[Exercise goal]
Copy the data exactly, pictures aside.

**** Given records ****

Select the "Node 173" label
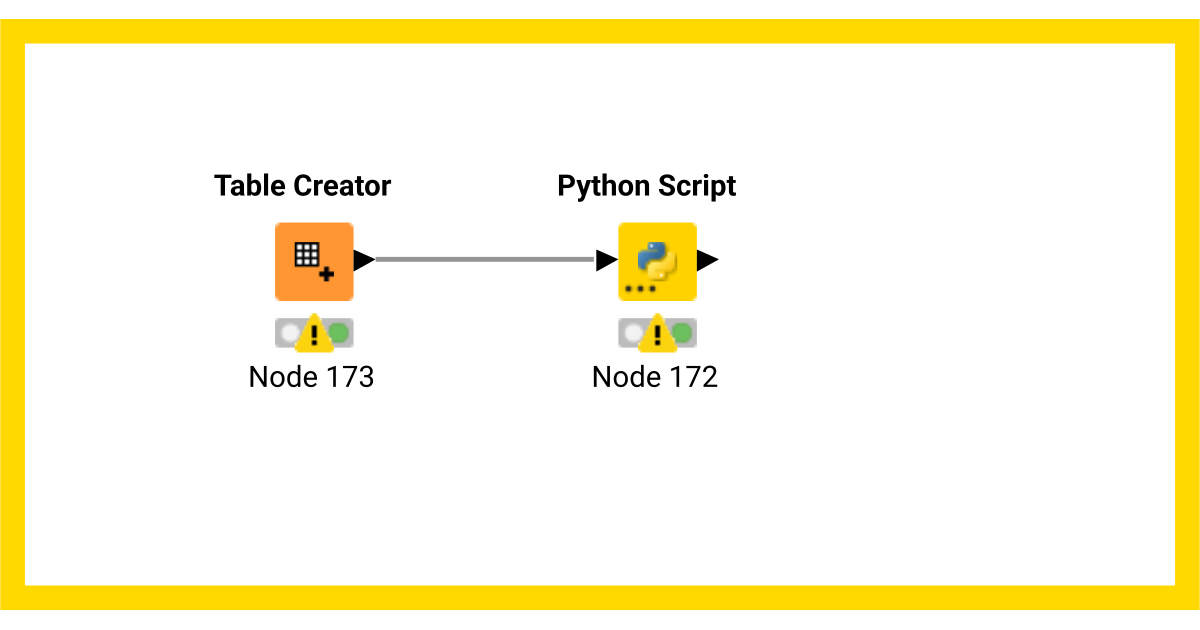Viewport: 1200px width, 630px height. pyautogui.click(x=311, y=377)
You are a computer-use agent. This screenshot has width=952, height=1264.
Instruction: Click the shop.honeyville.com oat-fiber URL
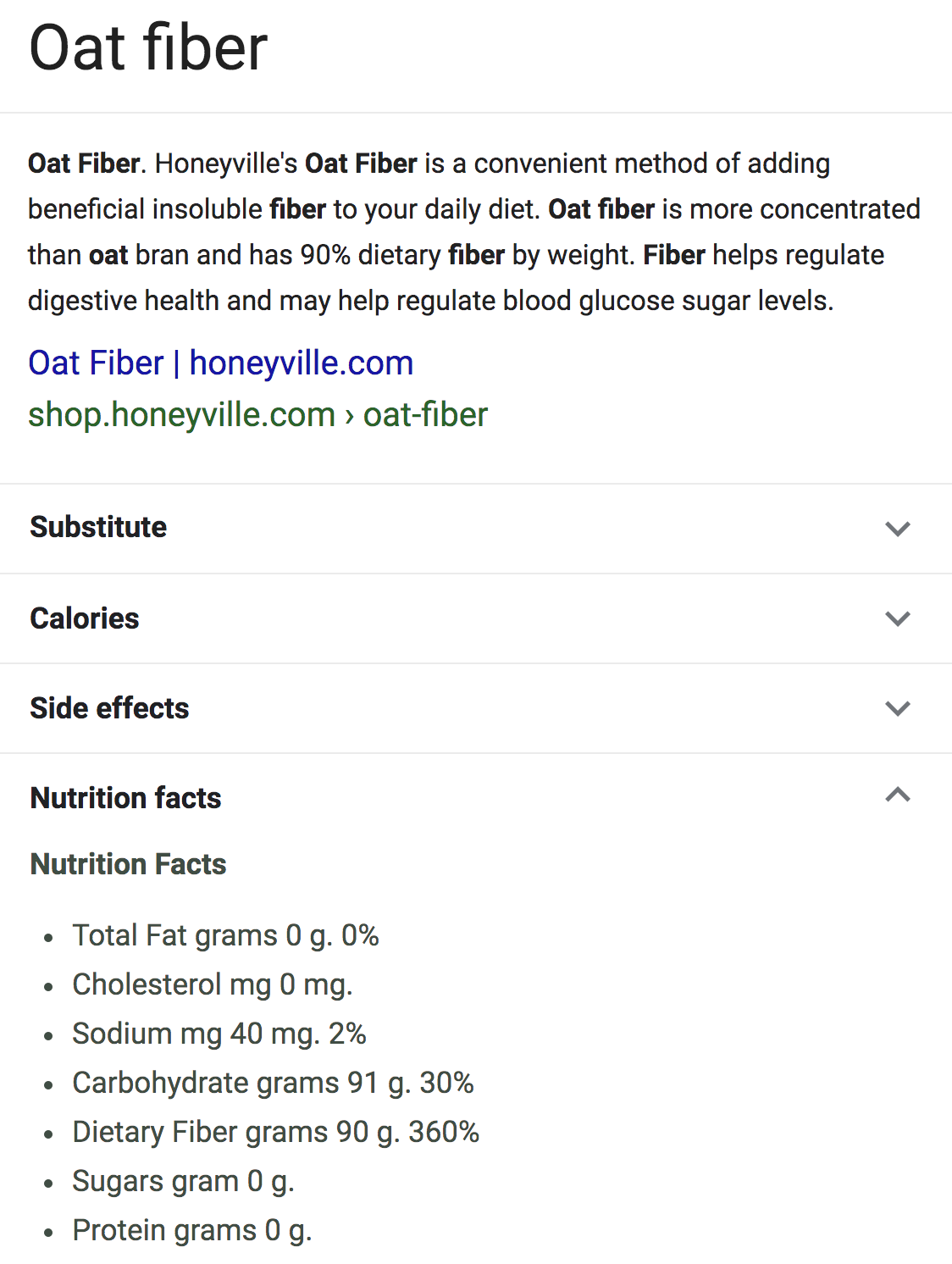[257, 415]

****

[Written reply]
Select the "Node 173" label
Viewport: 1200px width, 630px height. pyautogui.click(x=311, y=377)
You are a computer-use agent. This screenshot has width=952, height=1264.
Instruction: Click the shop.honeyville.com oat-fiber URL
[257, 415]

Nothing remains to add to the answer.